Une approche laïque de la mobilité, un livre de Jean-Pierre Orfeuil

Une approche laïque de la mobilité

Jean-Pierre Orfeuil, (voir sa fiche : http://urbanisme.univ-paris12.fr/1135001664383/0/fiche___article/) analyse depuis trente ans les comportements de déplacements, leur sensibilité aux politiques en matière d’urbanisme et de transport, leurs conséquences en termes économiques, sociaux et environnementaux. Il est professeur à l’Institut d’Urbanisme de Paris. Il a récemment publié deux ouvrages remarqués, Une approche laïque de la mobilité (Descartes & Cie). Il fait partie de la communauté des chercheurs dont les analyses (quand celles-ci sont prises en compte) peuvent éclairer les décideurs sur la pertinence de nos politiques de déplacements.

Morceaux choisis :

"Comprendre la mobilité, c’est d’abord comprendre, en dehors de toute logique technicienne, le lien qui unit la réalisation d’activités et nos capacités à nous mouvoir dans l’espace, ce qui implique de ne pas se cantonner à des approches sectorielles. C’est aussi se doter de moyens raisonnables pour comprendre ce que chaque politique change dans le quotidien des gens, en bien ou en mal, et sa capacité à atteindre ses objectifs".

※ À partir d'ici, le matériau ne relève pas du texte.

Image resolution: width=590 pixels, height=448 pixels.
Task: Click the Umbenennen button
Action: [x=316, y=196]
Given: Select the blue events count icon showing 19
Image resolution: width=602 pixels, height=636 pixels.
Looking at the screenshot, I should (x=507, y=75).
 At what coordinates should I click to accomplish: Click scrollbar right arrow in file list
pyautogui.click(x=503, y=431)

"Très prosaïquement (...), on peut considérer qu’une activité qui mobilise de l’ordre de 7% de notre temps éveillé, à laquelle nous consacrons collectivement plus de 200 milliards d’euros et qui mobilise près de 3 millions d’emplois pour sa réalisation (en France) mérite quelques attention..."

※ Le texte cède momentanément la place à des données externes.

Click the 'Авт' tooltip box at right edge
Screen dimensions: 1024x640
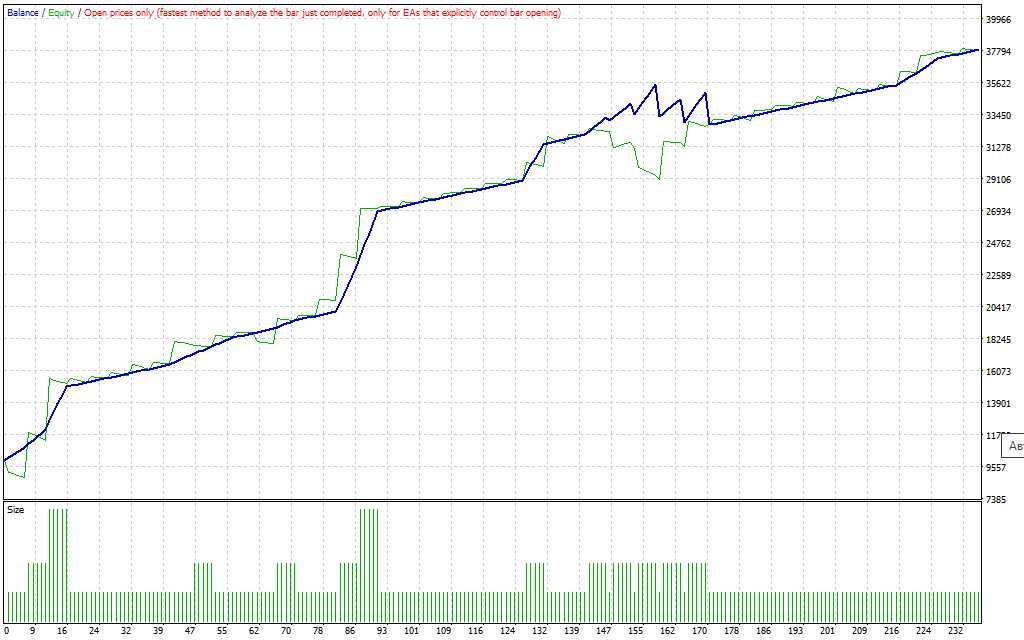pyautogui.click(x=1013, y=445)
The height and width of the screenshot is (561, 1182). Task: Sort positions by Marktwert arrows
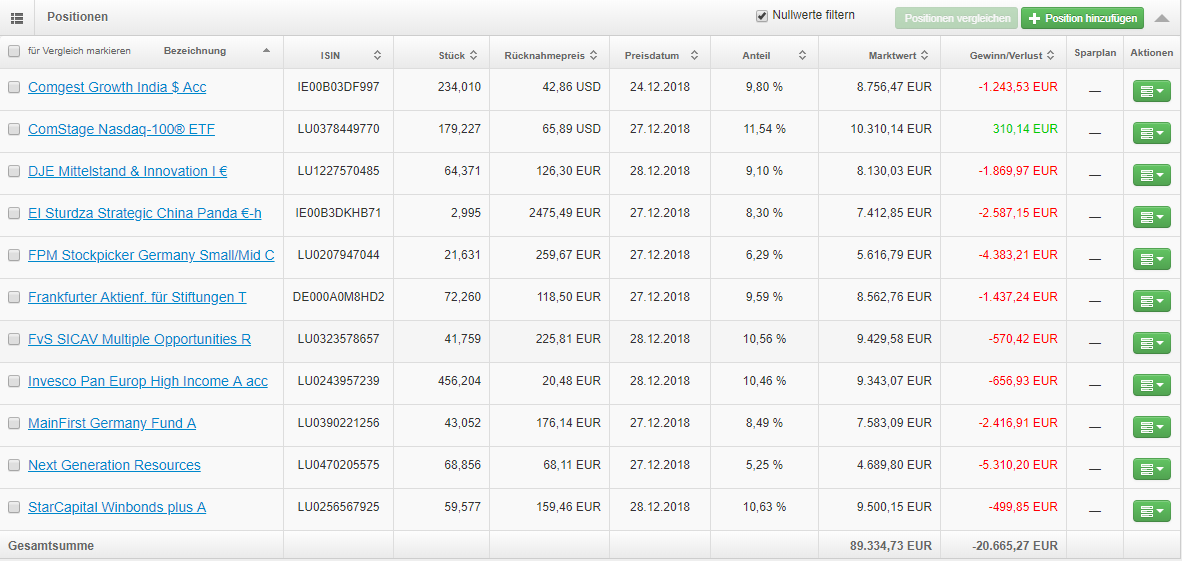(x=924, y=55)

"Ce n’est pas parce que chacun est acteur de son déplacement qu’il en est le décideur de fait. La grande distribution a non seulement imposé l’idée que le consommateur peut venir à elle, mais elle a aussi, dans bien des endroits, tellement contribué à assecher le commerce local de base qu’il doit venir à elle. Le chômeur qui refuserait l’emploi que lui propose l’ANPE au seul motif qu’il est à 20 kilomètres de son domicile, qu’il ne peut y aller qu’en voiture, ce qui serait mal pour l’avenir de la planète, risque davantage de percevoir le RMI que de se voir attribuer une médaille du Ministère du Développement durable".